United States v. Josey (3d Cir. September 2025) 

The Third Circuit vacated Josey’s sentence for failing to update his sex-offender registration after moving interstate, holding that the district court erred in counting defendant’s prior sentences that were imposed over ten years prior to the “commencement of the instant offense.” The court held that the district court could not rely on the commentary to the Guidelines to begin counting the 10-year period from the date of the defendant’s relevant conduct, here a separate sentence for failure to register under state law, and instead had to count the 10-year period only from the specific offense of conviction.

United States v. Fishman (2d Cir. September 2025)

The Second Circuit affirmed convictions of a veterinarian and salesperson for manufacturing and distributing undetectable performance-enhancing drugs to racehorse trainers, rejecting arguments that the FDCA’s enhanced penalty provision applies only to fraud against consumers. The court also held that FDCA seizure provisions do not authorize criminal forfeiture and vacated the $25 million restitution and forfeiture orders.

United States v. Buchanan (11th Cir. August 2025)

The Eleventh Circuit affirmed convictions arising from a check-cashing and mail-theft scheme, rejected a Dubin challenge to the defendant’s conviction for aggravated identity theft, vacated the “sophisticated means” enhancement for lack of defendant-specific conduct, and vacated restitution tied to the defendant’s pre-participation conduct.
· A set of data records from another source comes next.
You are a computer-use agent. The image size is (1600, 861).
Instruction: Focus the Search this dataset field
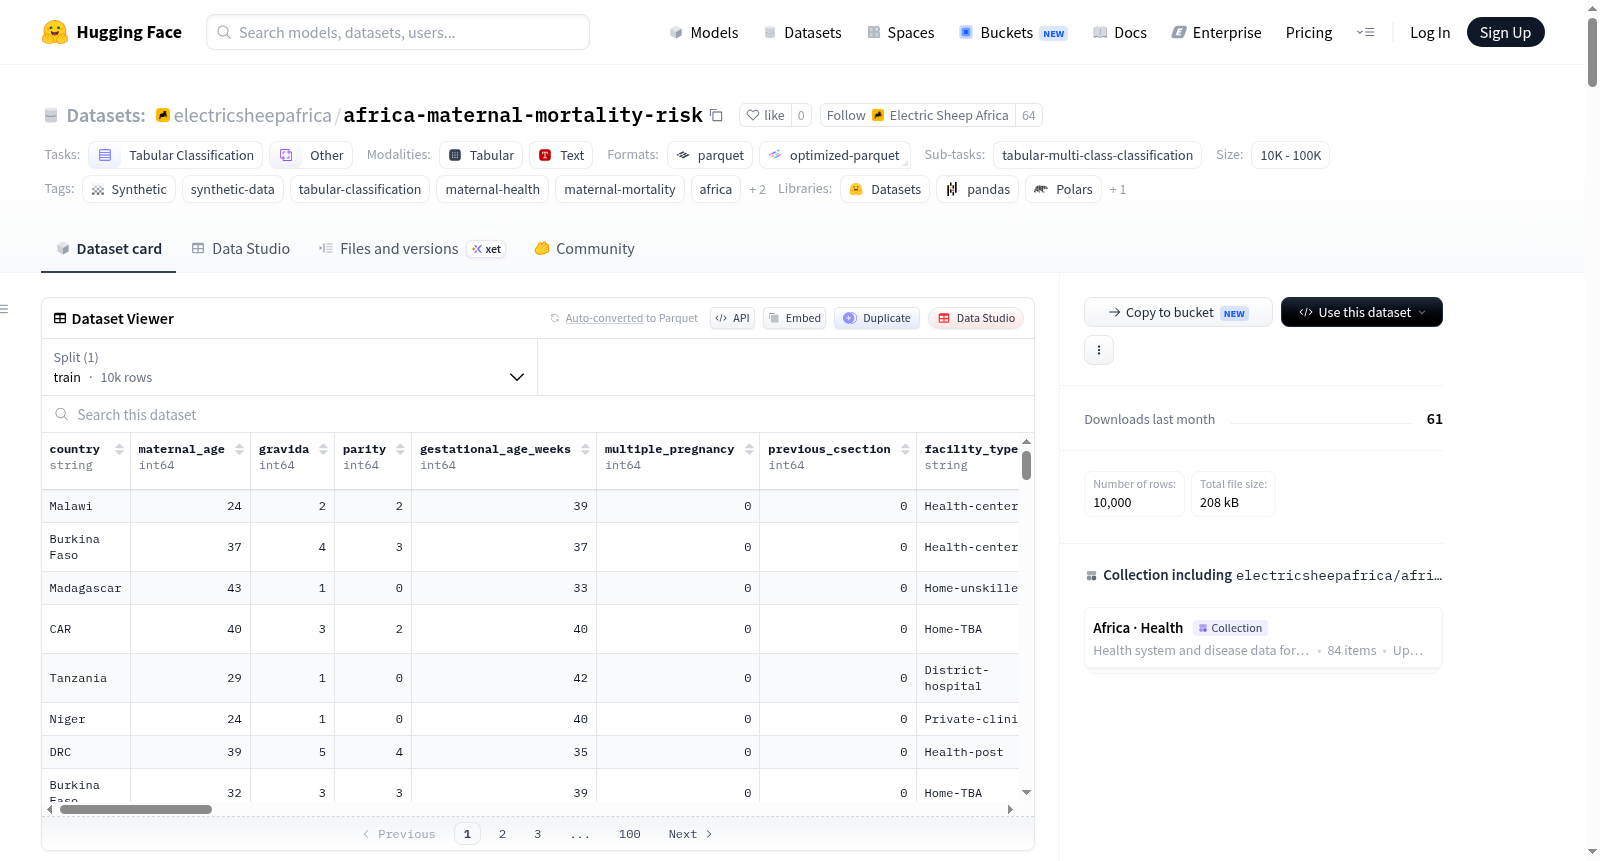point(538,414)
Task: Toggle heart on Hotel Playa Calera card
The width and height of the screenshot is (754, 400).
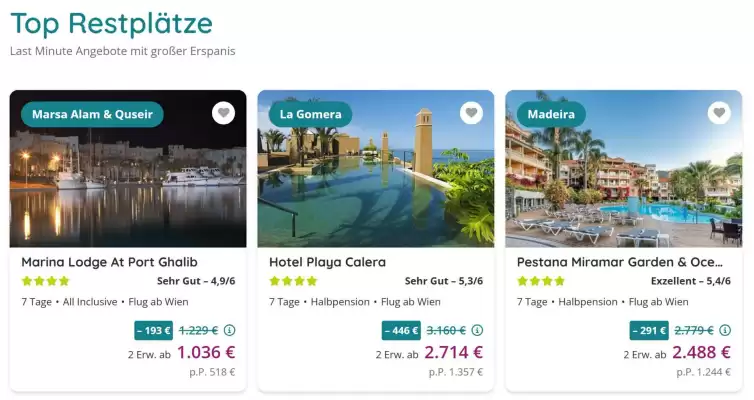Action: 471,113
United States v. Guevara-Lopez (10th Cir. August 2025)

In a sentencing appeal, the Tenth Circuit vacated a 60-month upward-variance sentence for attempted bulk-cash smuggling as substantively unreasonable, citing reliance on a material misstatement and inadequate treatment of sentencing-disparity evidence. The district court’s sentence was an outlier in light of national sentencing data and relied on a false belief that the defendant had been on bond during the offense.